**Work required:** Rewrite all of the records below, changing "Screen dimensions" to "Display size" and leaving everything else as it is.

*** Extracted records

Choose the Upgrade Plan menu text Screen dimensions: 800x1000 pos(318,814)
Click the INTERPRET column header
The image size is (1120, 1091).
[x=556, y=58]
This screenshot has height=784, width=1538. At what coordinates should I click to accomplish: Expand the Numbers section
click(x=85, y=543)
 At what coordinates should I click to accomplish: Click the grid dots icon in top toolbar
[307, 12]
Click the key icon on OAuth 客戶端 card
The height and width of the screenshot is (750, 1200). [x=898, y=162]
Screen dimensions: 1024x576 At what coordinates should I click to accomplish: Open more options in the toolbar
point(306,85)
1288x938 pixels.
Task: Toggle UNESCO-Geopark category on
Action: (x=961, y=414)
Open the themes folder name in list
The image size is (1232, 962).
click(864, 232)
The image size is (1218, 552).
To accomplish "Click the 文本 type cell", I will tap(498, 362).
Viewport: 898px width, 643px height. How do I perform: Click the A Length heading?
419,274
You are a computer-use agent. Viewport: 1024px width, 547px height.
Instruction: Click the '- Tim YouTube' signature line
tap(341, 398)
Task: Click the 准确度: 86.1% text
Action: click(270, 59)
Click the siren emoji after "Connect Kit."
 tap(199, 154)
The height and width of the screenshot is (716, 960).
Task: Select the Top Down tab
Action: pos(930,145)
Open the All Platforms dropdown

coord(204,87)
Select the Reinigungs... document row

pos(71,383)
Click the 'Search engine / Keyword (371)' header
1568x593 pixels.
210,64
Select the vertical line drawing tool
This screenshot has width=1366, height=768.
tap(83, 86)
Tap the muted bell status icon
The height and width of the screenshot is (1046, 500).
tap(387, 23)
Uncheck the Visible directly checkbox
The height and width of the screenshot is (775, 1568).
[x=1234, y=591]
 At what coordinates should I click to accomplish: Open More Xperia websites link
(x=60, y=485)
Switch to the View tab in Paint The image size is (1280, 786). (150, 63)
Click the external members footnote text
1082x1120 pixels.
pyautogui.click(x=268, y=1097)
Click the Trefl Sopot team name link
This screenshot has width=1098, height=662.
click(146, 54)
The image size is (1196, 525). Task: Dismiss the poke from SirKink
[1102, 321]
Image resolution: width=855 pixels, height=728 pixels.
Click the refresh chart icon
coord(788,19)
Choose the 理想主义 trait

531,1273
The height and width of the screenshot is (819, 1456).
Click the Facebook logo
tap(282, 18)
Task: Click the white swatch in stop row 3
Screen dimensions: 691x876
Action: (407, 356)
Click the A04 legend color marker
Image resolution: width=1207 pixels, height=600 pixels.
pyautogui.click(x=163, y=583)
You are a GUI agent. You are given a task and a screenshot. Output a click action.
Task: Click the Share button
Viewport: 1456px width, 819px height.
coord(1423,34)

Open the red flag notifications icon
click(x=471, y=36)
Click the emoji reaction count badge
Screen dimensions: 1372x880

******

**Task answer:**
Choose the Upgrade Plan menu text Display size: 800x1000 pos(318,814)
Click the INTERPRET column header
The image size is (1120, 1091).
[x=556, y=58]
This screenshot has height=784, width=1538. At what coordinates should I click to accomplish: Expand the Numbers section
click(x=85, y=543)
 At what coordinates should I click to accomplish: Click the grid dots icon in top toolbar
[307, 12]
Click the key icon on OAuth 客戶端 card
The height and width of the screenshot is (750, 1200). [x=898, y=162]
Display size: 1024x576 At what coordinates should I click to accomplish: Open more options in the toolbar
point(306,85)
1288x938 pixels.
Task: Toggle UNESCO-Geopark category on
Action: (x=961, y=414)
Open the themes folder name in list
The image size is (1232, 962).
click(864, 232)
The image size is (1218, 552).
To accomplish "Click the 文本 type cell", I will tap(498, 362).
Viewport: 898px width, 643px height. How do I perform: Click the A Length heading?
419,274
You are a computer-use agent. Viewport: 1024px width, 547px height.
Instruction: Click the '- Tim YouTube' signature line
tap(341, 398)
Task: Click the 准确度: 86.1% text
Action: click(270, 59)
Click the siren emoji after "Connect Kit."
 tap(199, 154)
The height and width of the screenshot is (716, 960).
Task: Select the Top Down tab
Action: pos(930,145)
Open the All Platforms dropdown

coord(204,87)
Select the Reinigungs... document row

pos(71,383)
Click the 'Search engine / Keyword (371)' header
1568x593 pixels.
210,64
Select the vertical line drawing tool
This screenshot has width=1366, height=768.
tap(83, 86)
Tap the muted bell status icon
The height and width of the screenshot is (1046, 500).
tap(387, 23)
Uncheck the Visible directly checkbox
The height and width of the screenshot is (775, 1568).
[x=1234, y=591]
 At what coordinates should I click to accomplish: Open More Xperia websites link
(x=60, y=485)
Switch to the View tab in Paint The image size is (1280, 786). (150, 63)
Click the external members footnote text
1082x1120 pixels.
pyautogui.click(x=268, y=1097)
Click the Trefl Sopot team name link
This screenshot has width=1098, height=662.
click(146, 54)
The image size is (1196, 525). Task: Dismiss the poke from SirKink
[1102, 321]
Image resolution: width=855 pixels, height=728 pixels.
Click the refresh chart icon
coord(788,19)
Choose the 理想主义 trait

531,1273
The height and width of the screenshot is (819, 1456).
Click the Facebook logo
tap(282, 18)
Task: Click the white swatch in stop row 3
Display size: 691x876
Action: (407, 356)
Click the A04 legend color marker
Image resolution: width=1207 pixels, height=600 pixels.
pyautogui.click(x=163, y=583)
You are a GUI agent. You are given a task and a screenshot. Output a click action.
Task: Click the Share button
Viewport: 1456px width, 819px height.
coord(1423,34)

Open the red flag notifications icon
click(x=471, y=36)
Click the emoji reaction count badge
Display size: 1372x880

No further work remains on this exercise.